Ecological Efficiency of Maize-Based Cropping Systems for Biogas Production

The design of site-adapted biogas cropping systems that combine high methane yield and low environmental impact represents a major challenge for biogas production. A 2-year field experiment was conducted at Hohenschulen, northern Germany, to quantify the nitrate leaching potential and the ecological efficiency, in terms of nitrate-N load per megaliter methane produced, of three maize-based biogas cropping systems: continuous maize (CS1), maize-whole-crop wheat followed by Italian ryegrass as catch crop (CS2), and maize-grain wheat followed by mustard as catch crop (CS3). Crops were fertilized with different levels of digestate, liquid pig manure, or mineral N fertilizer.

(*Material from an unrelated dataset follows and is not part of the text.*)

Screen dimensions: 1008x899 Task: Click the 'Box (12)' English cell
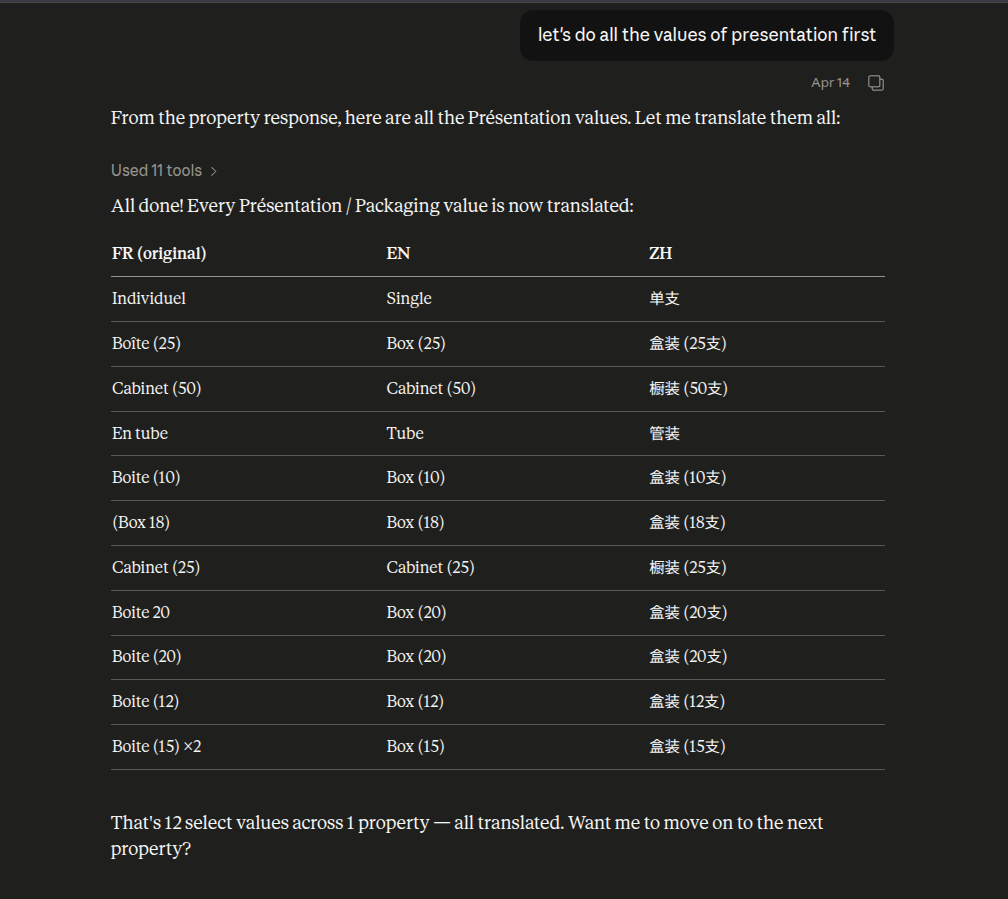pos(415,702)
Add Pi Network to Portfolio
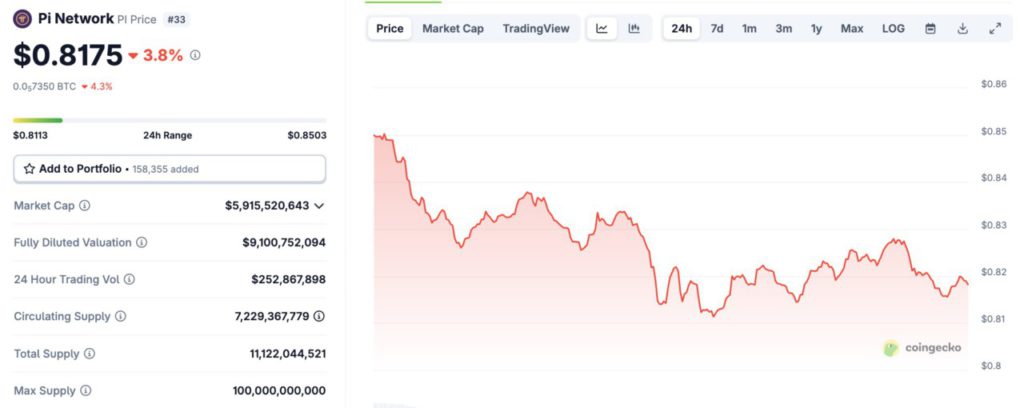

Leachate was simulated using a plant-soil model, and the nitrate-N load was obtained as the product of measured nitrate-N concentration and the amount of simulated drainage. Regression functions quantifying the relations between nitrate-N load or ecological efficiency and total N input revealed a lower potential nitrate load for CS2 than CS1 and CS3. This indicates a less severe trade-off between methane yield and water pollution for CS2. At the N input required for maximum yield, however, CS1 resulted in lower or similar nitrate-N load than CS2 and CS3. A similar pattern was detected for ecological efficiency, which varied between 2.8 and 6.3 kg nitrate-N (megaliter CH4)(-1). Mineral N fertilizer resulted in higher nitrate-N load than digestate and liquid pig manure for a given total N input. Liquid pig manure tended to cause higher nitrate-N load and lower ecological efficiency than digestate, but differences were not significant. Potential environmental benefits from biogas production can be counteracted by adverse environmental impacts such as the pollution of water bodies. The results of the short-term study suggest that choosing the appropriate N source and N rate is more important than maize cropping system selection in maximizing ecological efficiency.